▶ To do
Using the listing below, give the number of lines where "will" appears, and nothing else.

▶ Data listing
=== Begin Enclosure ===
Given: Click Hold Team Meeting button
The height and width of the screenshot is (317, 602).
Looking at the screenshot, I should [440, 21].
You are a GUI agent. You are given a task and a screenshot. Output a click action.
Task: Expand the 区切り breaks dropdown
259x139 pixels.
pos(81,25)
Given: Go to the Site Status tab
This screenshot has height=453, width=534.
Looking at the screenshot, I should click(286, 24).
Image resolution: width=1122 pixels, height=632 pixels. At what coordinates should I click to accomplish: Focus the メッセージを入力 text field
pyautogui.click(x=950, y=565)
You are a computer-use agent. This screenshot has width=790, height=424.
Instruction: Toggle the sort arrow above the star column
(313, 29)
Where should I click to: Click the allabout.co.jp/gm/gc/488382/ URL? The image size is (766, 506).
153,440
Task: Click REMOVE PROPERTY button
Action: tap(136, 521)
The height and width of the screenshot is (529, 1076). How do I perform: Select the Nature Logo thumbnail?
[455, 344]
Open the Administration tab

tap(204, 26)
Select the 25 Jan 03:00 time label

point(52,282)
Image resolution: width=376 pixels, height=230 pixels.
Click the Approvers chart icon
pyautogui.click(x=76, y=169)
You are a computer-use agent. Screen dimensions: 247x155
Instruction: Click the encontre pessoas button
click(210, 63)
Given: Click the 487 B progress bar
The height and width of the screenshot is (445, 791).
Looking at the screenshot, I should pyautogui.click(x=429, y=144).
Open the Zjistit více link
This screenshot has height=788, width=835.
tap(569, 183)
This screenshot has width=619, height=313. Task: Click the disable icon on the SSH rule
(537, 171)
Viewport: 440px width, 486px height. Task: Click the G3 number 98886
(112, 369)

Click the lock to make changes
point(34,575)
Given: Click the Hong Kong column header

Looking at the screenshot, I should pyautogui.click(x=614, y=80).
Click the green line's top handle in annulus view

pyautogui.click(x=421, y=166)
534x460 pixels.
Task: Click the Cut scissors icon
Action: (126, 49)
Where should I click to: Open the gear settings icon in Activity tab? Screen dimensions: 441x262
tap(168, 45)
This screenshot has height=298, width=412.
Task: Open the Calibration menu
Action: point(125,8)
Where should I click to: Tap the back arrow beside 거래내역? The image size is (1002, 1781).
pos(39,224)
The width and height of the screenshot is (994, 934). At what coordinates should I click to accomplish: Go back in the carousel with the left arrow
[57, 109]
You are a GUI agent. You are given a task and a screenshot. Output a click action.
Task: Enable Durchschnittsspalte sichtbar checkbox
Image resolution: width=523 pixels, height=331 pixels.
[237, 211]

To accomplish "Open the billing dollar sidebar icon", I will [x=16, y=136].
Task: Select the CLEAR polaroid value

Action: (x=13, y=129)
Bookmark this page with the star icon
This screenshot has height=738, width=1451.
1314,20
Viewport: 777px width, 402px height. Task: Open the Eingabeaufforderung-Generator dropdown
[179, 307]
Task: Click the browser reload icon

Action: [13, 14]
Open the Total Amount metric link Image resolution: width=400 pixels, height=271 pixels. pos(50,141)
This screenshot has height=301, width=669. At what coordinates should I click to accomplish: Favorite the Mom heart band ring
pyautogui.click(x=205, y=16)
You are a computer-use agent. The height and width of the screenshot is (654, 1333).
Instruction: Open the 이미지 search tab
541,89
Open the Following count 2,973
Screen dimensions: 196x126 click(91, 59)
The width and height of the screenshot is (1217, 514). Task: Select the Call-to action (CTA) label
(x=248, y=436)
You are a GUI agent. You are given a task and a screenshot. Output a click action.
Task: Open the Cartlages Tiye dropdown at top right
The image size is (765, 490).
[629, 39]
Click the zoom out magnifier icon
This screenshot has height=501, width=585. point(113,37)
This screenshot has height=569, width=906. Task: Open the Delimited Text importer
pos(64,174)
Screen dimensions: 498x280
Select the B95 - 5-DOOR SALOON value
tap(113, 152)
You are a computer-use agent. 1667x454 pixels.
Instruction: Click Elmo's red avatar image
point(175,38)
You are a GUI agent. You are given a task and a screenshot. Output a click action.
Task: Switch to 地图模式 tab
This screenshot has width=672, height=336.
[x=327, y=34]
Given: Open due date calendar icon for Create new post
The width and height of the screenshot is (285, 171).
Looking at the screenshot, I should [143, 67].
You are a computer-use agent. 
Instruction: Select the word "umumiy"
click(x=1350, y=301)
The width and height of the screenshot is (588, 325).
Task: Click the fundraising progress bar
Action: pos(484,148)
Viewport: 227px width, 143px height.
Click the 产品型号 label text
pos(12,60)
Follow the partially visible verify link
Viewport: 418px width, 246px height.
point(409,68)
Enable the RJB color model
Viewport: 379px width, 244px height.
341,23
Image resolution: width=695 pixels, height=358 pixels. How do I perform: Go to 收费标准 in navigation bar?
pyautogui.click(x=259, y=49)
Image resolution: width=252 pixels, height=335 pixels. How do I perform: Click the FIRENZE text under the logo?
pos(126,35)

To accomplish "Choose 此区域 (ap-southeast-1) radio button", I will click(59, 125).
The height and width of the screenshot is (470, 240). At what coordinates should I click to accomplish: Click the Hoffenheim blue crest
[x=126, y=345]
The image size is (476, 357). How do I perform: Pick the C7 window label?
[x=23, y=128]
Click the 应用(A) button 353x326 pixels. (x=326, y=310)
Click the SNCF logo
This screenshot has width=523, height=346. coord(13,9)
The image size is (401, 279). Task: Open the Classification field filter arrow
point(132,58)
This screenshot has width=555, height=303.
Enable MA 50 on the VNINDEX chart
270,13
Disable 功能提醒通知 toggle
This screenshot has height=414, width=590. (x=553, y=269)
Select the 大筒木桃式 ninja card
=== End Enclosure ===
▶ Response area
2